TRAVAIL DEMANDÉ »
Recopiez sans la moindre modification les lignes qui partent de celle contenant "The image size is (1210, 769)." et vont jusqu'à celle contenant "coord(987,300)", ces deux lignes incluses.

LIGNES FOURNIES »
|---|

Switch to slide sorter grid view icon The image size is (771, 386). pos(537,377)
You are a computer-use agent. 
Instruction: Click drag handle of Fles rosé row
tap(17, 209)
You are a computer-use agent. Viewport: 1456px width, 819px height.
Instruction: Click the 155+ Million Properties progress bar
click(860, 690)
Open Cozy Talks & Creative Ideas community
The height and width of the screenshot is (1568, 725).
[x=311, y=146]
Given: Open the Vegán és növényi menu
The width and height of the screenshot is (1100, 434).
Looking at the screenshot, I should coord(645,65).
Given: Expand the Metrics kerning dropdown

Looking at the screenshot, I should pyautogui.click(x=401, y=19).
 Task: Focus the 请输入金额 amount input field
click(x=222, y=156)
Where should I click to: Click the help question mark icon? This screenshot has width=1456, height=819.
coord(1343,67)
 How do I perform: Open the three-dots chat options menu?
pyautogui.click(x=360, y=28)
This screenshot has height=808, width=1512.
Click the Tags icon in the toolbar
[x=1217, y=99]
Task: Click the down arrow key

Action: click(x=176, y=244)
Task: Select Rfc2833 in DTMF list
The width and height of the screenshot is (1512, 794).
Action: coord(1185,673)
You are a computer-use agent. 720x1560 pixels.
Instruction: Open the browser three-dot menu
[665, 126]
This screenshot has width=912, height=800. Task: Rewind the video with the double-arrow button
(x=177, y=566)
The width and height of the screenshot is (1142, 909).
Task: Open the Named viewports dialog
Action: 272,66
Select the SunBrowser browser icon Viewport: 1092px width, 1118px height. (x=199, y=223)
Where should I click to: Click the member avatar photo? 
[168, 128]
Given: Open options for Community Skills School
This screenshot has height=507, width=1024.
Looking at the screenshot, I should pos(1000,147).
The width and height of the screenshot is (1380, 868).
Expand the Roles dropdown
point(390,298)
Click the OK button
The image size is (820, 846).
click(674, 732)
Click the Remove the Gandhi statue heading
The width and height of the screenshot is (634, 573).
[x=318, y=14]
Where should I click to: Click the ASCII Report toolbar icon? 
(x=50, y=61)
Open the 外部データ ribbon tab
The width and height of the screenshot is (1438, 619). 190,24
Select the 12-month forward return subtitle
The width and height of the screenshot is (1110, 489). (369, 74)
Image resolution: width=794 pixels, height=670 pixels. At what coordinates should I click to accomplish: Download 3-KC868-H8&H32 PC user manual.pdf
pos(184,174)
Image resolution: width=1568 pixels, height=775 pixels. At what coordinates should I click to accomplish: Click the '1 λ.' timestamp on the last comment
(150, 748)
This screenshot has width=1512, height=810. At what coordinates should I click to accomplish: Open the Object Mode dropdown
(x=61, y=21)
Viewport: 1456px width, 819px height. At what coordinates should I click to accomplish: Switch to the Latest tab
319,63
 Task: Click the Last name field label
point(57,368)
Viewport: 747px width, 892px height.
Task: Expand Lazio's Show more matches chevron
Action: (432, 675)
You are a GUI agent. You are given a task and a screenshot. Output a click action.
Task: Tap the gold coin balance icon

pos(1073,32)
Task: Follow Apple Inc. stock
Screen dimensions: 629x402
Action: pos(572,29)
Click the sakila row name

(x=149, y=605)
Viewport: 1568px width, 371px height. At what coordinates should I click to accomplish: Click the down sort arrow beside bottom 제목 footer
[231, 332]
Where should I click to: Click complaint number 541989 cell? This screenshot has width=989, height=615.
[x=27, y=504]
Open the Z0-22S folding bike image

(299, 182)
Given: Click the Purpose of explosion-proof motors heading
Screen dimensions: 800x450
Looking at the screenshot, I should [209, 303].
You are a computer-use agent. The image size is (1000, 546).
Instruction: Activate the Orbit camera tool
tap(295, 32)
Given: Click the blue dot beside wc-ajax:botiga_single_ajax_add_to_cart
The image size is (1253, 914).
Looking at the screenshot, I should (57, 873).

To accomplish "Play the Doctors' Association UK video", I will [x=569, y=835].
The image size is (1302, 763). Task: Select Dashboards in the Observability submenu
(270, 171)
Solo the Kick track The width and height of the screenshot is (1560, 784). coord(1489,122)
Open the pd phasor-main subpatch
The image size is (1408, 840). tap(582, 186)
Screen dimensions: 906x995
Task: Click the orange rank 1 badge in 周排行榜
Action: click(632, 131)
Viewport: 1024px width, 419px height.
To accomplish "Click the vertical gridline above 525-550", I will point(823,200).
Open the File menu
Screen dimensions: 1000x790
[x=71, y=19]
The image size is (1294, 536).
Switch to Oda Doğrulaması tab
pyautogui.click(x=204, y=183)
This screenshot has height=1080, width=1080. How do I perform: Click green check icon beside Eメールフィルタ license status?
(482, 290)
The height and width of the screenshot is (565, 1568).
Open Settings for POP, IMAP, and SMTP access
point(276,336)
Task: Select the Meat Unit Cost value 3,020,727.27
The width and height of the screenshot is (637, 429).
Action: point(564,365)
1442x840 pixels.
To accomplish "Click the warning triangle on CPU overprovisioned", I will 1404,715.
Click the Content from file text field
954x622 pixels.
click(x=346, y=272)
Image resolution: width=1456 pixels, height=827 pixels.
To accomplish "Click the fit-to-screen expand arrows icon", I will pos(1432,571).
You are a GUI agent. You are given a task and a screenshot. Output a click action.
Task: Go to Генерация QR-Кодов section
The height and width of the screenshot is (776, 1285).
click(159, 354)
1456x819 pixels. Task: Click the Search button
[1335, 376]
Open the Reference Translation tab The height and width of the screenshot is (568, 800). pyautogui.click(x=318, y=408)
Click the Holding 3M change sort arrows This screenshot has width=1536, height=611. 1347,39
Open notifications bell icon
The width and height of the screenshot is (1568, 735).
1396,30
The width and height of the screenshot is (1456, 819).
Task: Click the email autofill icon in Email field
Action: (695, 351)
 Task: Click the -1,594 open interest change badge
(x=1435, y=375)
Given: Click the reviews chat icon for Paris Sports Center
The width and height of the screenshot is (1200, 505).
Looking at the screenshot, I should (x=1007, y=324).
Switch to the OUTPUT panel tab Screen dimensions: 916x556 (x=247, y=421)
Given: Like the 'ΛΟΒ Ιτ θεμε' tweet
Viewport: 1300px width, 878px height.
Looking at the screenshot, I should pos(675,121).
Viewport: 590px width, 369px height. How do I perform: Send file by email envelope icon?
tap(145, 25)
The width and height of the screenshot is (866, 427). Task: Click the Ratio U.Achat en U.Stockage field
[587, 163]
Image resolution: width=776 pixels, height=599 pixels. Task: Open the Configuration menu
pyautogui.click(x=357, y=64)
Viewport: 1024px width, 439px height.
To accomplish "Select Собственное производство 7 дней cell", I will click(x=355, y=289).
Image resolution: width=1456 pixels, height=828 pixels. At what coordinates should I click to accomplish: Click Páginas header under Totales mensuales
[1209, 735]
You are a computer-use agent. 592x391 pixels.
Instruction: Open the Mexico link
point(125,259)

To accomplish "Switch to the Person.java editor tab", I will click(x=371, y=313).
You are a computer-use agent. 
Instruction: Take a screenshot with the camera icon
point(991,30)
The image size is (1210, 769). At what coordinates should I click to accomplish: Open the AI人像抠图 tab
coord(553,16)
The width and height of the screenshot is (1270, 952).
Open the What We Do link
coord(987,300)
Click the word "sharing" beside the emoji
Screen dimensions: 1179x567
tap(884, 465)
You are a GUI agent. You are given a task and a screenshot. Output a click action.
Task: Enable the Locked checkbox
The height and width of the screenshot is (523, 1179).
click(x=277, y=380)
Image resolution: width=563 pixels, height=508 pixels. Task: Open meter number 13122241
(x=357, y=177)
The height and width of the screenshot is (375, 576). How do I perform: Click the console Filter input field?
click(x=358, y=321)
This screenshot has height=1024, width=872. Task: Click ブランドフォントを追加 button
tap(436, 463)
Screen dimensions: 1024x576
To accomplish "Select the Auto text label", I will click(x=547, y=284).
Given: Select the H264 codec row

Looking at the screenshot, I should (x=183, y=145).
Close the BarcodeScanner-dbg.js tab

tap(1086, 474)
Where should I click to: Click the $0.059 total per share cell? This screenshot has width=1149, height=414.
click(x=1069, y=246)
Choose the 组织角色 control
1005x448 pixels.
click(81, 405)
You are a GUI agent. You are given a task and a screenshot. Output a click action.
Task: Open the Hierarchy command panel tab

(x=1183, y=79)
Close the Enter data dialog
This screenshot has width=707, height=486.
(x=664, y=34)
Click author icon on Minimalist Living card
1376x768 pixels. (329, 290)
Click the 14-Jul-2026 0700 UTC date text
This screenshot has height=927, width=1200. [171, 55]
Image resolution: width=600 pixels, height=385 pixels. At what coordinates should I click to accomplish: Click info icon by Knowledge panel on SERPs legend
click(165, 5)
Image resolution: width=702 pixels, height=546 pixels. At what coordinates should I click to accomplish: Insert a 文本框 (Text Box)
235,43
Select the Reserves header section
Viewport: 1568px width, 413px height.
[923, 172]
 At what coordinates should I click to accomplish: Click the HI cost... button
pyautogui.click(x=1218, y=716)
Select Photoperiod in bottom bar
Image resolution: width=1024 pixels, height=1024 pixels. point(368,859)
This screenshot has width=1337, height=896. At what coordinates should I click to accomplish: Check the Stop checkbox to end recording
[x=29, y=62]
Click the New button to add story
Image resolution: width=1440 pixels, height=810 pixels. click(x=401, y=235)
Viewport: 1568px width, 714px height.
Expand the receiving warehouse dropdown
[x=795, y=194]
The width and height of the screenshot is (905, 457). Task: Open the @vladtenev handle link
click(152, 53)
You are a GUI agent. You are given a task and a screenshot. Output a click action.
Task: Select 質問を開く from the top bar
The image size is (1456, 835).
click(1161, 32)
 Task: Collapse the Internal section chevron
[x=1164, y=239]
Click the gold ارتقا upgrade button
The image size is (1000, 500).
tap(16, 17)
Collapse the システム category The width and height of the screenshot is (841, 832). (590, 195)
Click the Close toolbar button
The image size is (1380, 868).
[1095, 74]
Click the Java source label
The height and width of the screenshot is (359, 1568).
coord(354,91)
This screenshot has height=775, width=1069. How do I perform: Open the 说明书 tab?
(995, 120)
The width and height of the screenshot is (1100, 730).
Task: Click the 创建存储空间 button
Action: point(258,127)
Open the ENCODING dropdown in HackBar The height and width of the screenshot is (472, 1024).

|---|

LA RÉPONSE »
The image size is (1210, 769). At what coordinates should I click to accomplish: Open the AI人像抠图 tab
coord(553,16)
The width and height of the screenshot is (1270, 952).
Open the What We Do link
coord(987,300)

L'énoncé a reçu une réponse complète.